■ Raw data ■
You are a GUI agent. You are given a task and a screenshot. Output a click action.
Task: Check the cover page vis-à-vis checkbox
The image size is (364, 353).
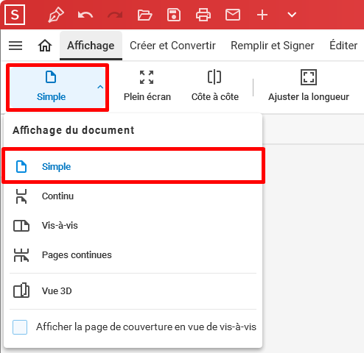click(20, 327)
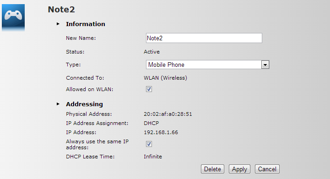The image size is (330, 179).
Task: Click the IP address 192.168.1.66 value
Action: [x=161, y=132]
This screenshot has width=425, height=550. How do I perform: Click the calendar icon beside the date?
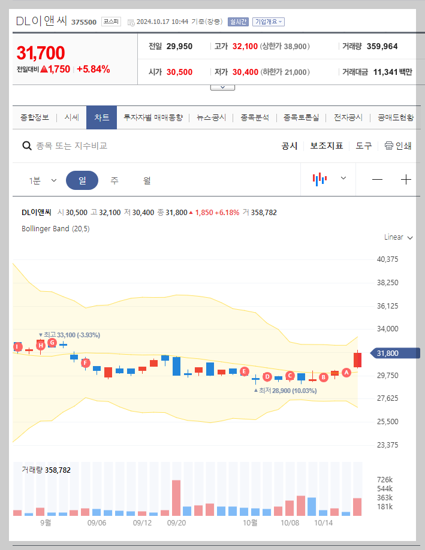[x=129, y=21]
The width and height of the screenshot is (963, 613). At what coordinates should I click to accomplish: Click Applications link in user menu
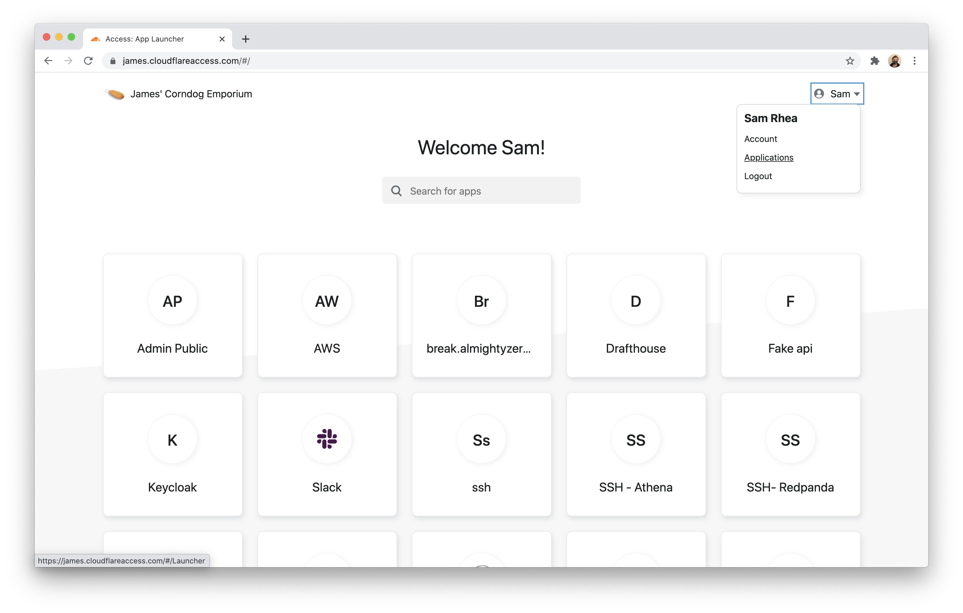point(769,157)
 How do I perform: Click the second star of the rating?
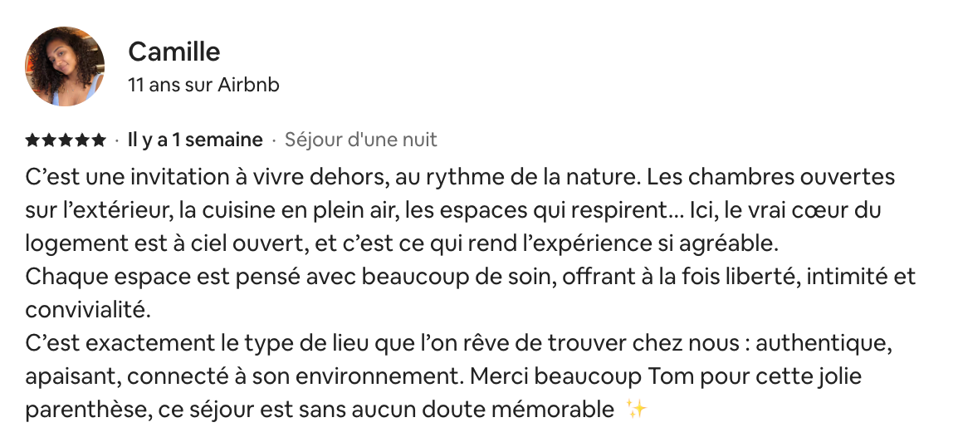click(x=49, y=140)
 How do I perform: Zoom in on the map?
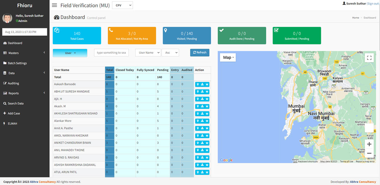[x=369, y=144]
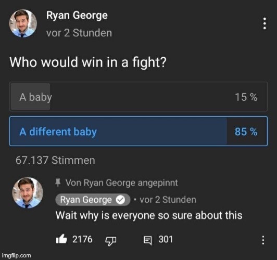Open the pinned comment's three-dot menu
This screenshot has width=277, height=260.
(x=263, y=240)
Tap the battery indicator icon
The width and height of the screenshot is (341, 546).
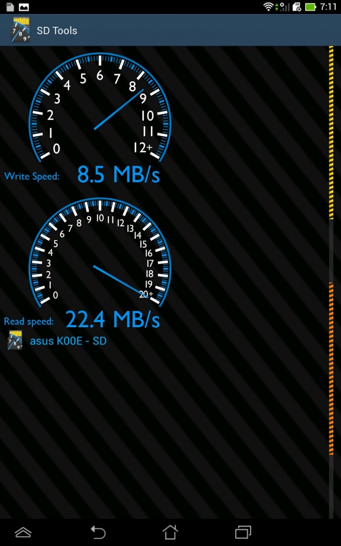311,7
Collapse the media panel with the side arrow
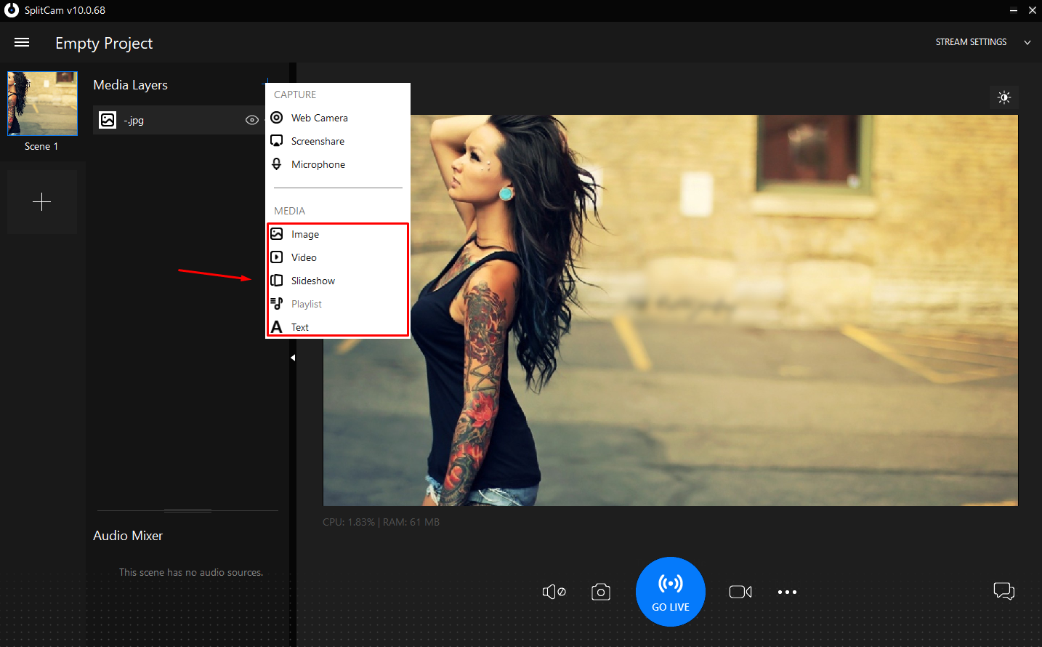 pos(292,357)
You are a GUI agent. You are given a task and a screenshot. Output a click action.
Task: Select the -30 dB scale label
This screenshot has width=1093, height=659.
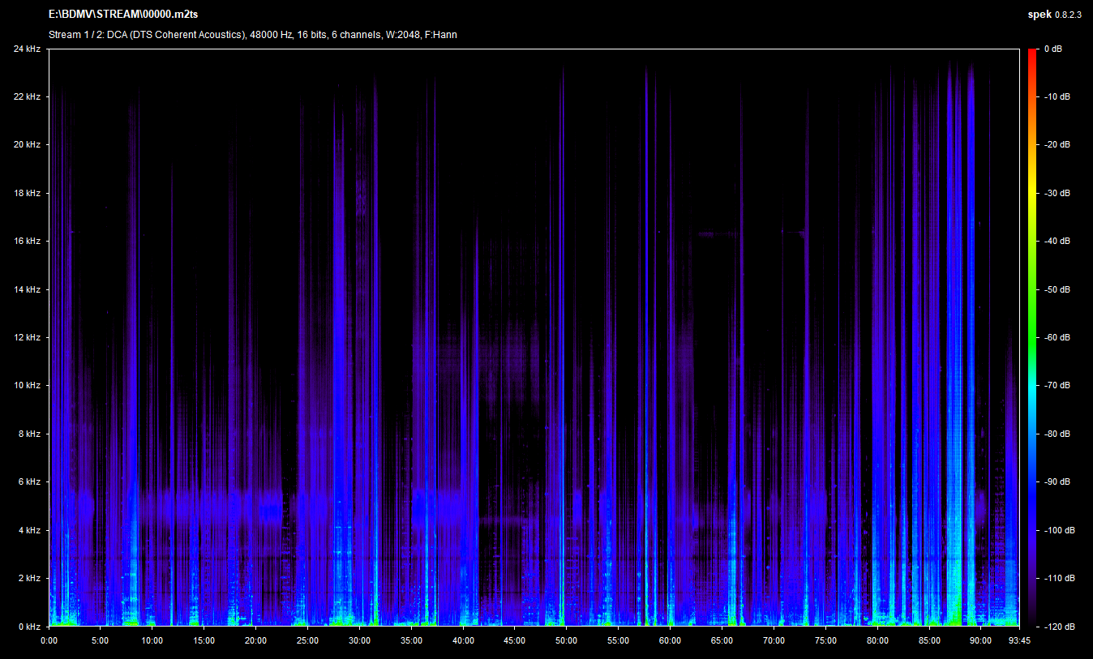[x=1057, y=194]
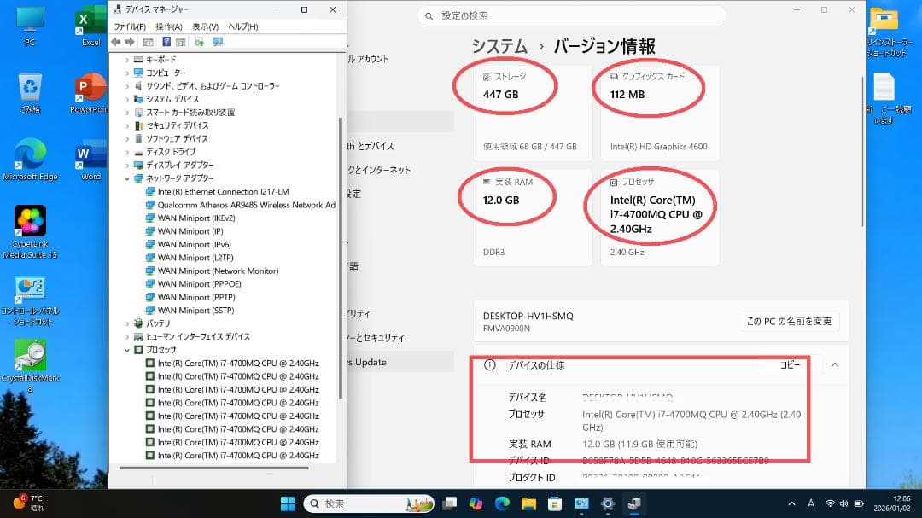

■ Task brief ■
Set down each entry again exactly as written. Pictures stay out.

■ Finished exercise ■
You are a GUI agent. You are given a task and a screenshot. Output a click action.
Task: Check the cover page vis-à-vis checkbox
The image size is (364, 353).
click(20, 327)
The image size is (330, 179).
Task: Click the IP address 192.168.1.66 value
Action: [x=161, y=132]
This screenshot has width=425, height=550. How do I perform: Click the calendar icon beside the date?
[x=129, y=21]
The width and height of the screenshot is (963, 613). At what coordinates should I click to accomplish: Click Applications link in user menu
point(769,157)
 How do I perform: Click the second star of the rating?
click(x=49, y=140)
 How do I perform: Zoom in on the map?
[x=369, y=144]
Open the pinned comment's three-dot menu
This screenshot has width=277, height=260.
(x=263, y=240)
Tap the battery indicator icon
The width and height of the screenshot is (341, 546).
311,7
Collapse the media panel with the side arrow
 pos(292,357)
You are a GUI agent. You are given a task and a screenshot. Output a click action.
Task: Select the -30 dB scale label
This screenshot has width=1093, height=659.
[x=1057, y=194]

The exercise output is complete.